13  Wahlund Effects

Inbreeding may be indicated in the parameter \(F\) due to selfing (the most direct type Chapter 11), mating amongst relatives (the most common type, (Chapter 12), or due to problems that we as the investigator cause due to our ignorance of the underlying demography. Yes, if done incorrectly, the way in which you sample individuals may may lead to incorrect inferences. The Wahlund effect is one such way that problems in your study design may incorrectly result in inferences of inbreeding.
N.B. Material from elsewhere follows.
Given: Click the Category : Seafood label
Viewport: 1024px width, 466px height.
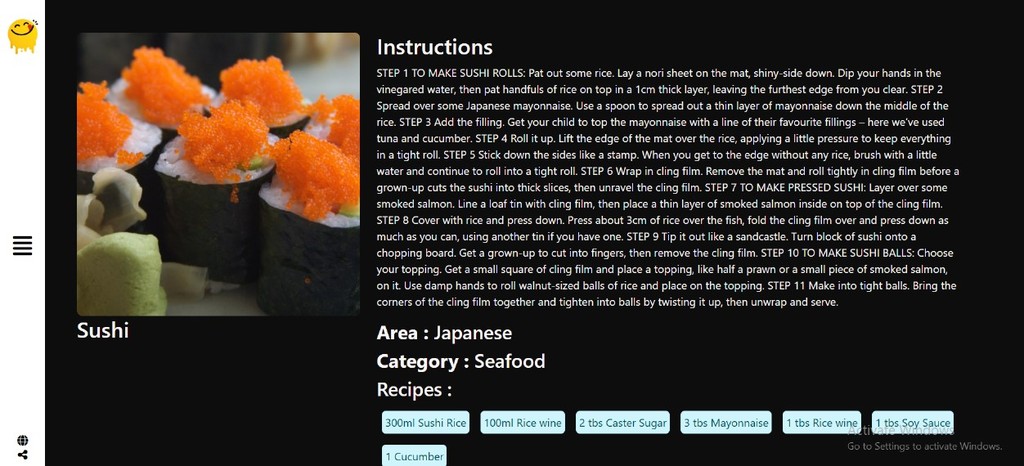Looking at the screenshot, I should pos(460,361).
Here is how it works.

Consider two populations, both of which are at Hardy-Weinberg Equilibrium. The first population has allele frequencies at a two allele locus of \(p_A= 0.7;\;q_A=0.3\) and the second population has allele frequencies of \(p_B=0.4;\;q_B=0.6\). For simplicity, assume that both populations are completely isolated and have \(N=100\) individuals each. As such, we find the following genotypes in each population, each of which is exactly what is expected under HWE.
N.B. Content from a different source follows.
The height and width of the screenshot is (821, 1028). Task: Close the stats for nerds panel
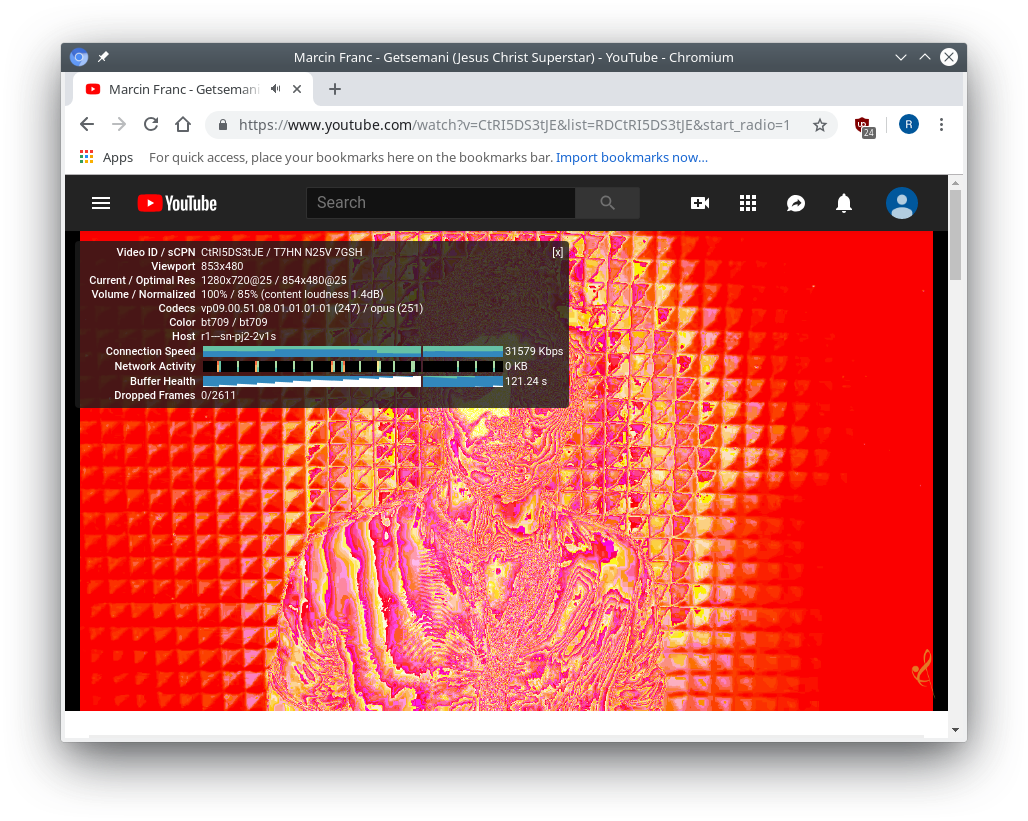click(x=557, y=252)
If you did not know, a priori, these were isolated populations and artificially combined them, you would have a single composite populations created from two individual populations, both of which are in HWE. It would look like this.

The question here is, given the artificial coalescence of two HWE populations, is the composite population also in HWE? Lets see.

The observed allele frequencies from the 200 individuals are:

\[ \begin{aligned} p_A & = \frac{2*65 + 90}{400} \\ & = 0.55 \\ p_B & = \frac{2*45 + 90}{400} \\ & = 0.45 \end{aligned} \]

which would result in expectations under HWE for genotypes to be:

\[ \begin{aligned} E[N_{AA}] &= p^2 * N \\ & = 0.55^2 * 200 \\ & = 60.5 \end{aligned} \]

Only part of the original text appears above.